------ Input data ------

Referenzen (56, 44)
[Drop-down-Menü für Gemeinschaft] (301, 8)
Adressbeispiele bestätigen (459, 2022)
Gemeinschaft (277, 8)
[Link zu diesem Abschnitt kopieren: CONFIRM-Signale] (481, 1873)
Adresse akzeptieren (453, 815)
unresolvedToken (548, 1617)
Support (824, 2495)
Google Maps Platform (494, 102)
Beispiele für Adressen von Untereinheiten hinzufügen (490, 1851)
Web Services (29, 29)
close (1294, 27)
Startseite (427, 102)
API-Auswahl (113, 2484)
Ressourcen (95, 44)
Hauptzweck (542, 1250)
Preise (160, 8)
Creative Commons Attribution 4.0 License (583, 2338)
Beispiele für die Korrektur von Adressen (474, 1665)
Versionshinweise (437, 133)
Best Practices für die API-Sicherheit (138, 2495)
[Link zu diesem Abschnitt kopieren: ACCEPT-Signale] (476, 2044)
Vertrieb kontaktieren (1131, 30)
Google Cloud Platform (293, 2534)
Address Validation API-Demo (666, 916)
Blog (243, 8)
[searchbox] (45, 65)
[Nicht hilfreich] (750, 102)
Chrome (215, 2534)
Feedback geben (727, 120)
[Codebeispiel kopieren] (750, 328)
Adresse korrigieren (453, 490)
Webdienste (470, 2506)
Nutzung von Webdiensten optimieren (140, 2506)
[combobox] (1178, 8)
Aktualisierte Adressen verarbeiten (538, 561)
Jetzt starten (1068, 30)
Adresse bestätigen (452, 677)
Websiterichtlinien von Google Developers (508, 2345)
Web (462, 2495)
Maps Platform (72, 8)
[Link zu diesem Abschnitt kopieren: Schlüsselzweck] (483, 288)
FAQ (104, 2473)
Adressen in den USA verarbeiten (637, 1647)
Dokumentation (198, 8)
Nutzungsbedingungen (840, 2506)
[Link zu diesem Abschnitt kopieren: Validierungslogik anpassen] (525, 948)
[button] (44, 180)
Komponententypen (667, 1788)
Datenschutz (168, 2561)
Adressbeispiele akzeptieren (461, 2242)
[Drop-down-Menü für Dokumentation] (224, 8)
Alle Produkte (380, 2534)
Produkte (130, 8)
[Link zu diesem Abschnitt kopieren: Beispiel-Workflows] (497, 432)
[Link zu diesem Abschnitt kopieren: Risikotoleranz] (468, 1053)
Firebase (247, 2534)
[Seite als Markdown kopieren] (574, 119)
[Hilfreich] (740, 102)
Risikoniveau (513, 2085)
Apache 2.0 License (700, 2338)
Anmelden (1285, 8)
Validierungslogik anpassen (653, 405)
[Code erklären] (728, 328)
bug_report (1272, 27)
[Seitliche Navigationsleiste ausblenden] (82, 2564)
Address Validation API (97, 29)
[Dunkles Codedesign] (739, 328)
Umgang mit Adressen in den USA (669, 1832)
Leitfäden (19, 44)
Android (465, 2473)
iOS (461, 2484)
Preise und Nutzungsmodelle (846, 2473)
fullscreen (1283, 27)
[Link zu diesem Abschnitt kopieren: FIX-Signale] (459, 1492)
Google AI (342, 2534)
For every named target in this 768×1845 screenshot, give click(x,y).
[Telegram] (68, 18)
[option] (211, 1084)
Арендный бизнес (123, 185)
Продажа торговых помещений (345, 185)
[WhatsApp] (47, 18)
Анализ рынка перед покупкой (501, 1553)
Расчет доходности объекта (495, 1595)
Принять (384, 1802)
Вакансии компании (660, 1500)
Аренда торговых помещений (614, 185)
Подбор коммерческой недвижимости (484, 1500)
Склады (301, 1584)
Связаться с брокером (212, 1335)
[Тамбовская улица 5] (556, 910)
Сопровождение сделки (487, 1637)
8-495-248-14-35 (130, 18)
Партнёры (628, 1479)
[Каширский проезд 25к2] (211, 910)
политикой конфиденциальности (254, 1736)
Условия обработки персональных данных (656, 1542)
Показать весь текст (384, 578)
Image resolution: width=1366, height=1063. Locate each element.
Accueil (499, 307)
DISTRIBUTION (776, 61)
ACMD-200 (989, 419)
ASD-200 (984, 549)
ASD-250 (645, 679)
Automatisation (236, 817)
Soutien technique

------

When a line in the data contains the string "Maps", copy that line.

Google Maps Platform (494, 102)
Maps Platform (72, 8)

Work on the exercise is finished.